‘Archaeology of us’ explored in seminar for first-year students

Soot-blackened brick and rusted girders, a cavernous industrial space that for decades has been appealing only to damp pigeons and brazen graffiti artists, Burlington’s defunct Moran Power Plant still endures along the city’s revitalized waterfront.

For a course focused on contemporary ruins, it would be hard to invent a better field trip. Fortunate for Scott Van Keuren, associate professor of anthropology, and the 19 students in his Teacher-Adviser Program Seminar, that Moran sits little more than a mile from campus. Even better that a pair of young UVM alumni, Tad Cooke and Erick Crockenberg, lead an ambitious effort to creatively re-purpose Moran in a way that would preserve the vibe of post-industrial funk, but fill it with twenty-first century Vermont virtues such as local food, sustainable energy, public recreation and the arts.

In the thick of fundraising efforts to make their vision reality, Cooke and Crockenberg were happy to take Van Keuren and his students on a tour, showing off the building that intrigued them and inspired their Moran endeavor when they were undergrads themselves.

The field trip was followed by a writing assignment, crafting an op-ed piece arguing for the plant’s preservation or tearing it down, that helped the students begin to develop and articulate their thoughts on the place of modern ruins in our society.

Moran plant

Allure of decay

For Van Keuren, the youthful ruins of Moran and the like are a departure from his career focus as an archaeologist studying ancient Pueblo societies in the American Southwest. But contemporary archaeology, AKA “the archaeology of us,” has long been an interest in the back of his mind. As he came to see connections between this direction of study and UVM’s broad institutional focus on sustainability, the class seemed like a natural.

The College of Arts and Sciences Teacher-Adviser Program, seminar-style courses for first-year students in which the professor doubles as their academic adviser, is proving to be a good fit. Activities such as field trips and occasional dinners downtown together as a class narrow the gulf between teacher and student, Van Keuren says.

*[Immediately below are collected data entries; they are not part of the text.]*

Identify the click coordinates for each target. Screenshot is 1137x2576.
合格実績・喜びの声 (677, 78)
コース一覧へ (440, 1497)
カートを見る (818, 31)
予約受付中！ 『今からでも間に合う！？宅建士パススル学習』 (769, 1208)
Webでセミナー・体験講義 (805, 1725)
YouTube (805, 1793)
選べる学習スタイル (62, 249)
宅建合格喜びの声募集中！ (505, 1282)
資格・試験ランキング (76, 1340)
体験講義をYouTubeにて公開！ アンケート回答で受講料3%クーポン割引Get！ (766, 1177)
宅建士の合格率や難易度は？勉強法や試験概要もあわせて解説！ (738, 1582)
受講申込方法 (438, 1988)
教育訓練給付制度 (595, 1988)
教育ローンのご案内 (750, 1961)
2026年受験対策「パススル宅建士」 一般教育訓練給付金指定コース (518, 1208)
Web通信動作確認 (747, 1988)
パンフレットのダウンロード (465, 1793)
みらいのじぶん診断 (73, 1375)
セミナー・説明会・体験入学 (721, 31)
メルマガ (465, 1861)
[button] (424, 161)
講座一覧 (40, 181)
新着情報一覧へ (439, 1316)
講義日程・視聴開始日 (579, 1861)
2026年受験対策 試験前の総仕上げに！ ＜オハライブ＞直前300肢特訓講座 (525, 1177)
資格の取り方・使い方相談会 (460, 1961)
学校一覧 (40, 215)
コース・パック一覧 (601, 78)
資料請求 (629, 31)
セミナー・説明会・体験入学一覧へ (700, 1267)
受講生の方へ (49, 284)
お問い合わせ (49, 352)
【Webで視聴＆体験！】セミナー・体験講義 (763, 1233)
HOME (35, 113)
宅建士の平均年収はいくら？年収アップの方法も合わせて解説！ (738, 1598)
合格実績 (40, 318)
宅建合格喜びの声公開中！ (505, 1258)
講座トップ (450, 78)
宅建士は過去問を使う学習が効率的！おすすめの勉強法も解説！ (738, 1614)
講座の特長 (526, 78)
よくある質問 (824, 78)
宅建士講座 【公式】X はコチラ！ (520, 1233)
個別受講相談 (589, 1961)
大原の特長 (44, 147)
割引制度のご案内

Students Kelsey Crocco and Colin Serra have high-praise for how the teacher-adviser model has played out in the “Ruins” course. They cite the small class size, chance to develop a closer relationship with their adviser, and guest speakers who help them navigate college life. “If I'm going to TAP class at least two times a week, that's two more times I can talk to my adviser,” Serra says.

Growing up at the edge of an abandoned industrial district in Dallas, Texas, first fed Van Keuren’s interest in archaeology. As a teenager, he would explore the darkness-on-the edge-of-town landscape of weedy railroad tracks and derelict warehouses. “The decay — sort of watching this place fall apart — drew me in. But it was also the silence, thinking about the things that had happened in those places, wondering about the experience people had there,” Van Keuren says. “It was really that first exploration of these abandoned places that got me interested in ruins, so this is coming full circle.”

Circle completed, as Van Keuren and his students study modern ruins this semester, they are part of a well-established trend that did not exist when the professor was a teen kicking around his dying Dallas neighborhood. There is now a vocabulary around this — “Detroitism” and “ruin porn” — that gets at what draws many to these spaces that are at once frightening and familiar.

“It’s a fascination with failure. It’s a fascination with this collapse of industries and visions of apocalypse,” Van Keuren says. “Old ruins are often referred to as ‘beautiful, quaint, authentic.’ New ruins are ‘jagged, offensive, dangerous.’ People have a very different sense of them.”

 The “Ruins” course syllabus spans thick academic articles to popular films. Van Keuren added another dimension with the computer game “Elegy for a Dead World,” in which gamers walk through a ruinous landscape and write a script for what they’re experiencing. “It’s almost like an archaeologist writing a narrative during exploration,” the professor says. (Nineteen complimentary licenses from the game’s developer gave each student a free ticket to the apocalypse.)

While some modern ruins, like the Moran Plant, are obvious, others are more subtle. Van Keuren mentions one of his local favorites, the never-used/abandoned section of the Southern Connector highway, or the way a walk through Burlington’s Intervale reveals scraps of the past — farm machinery to refrigerators, cars to homeless encampments — poking from the bottomland.

“We’re immersed in remains of the past,” Van Keuren says. “That’s what the class is about. I want students to consider how 'ruins' of places and things complexly shape our lives.”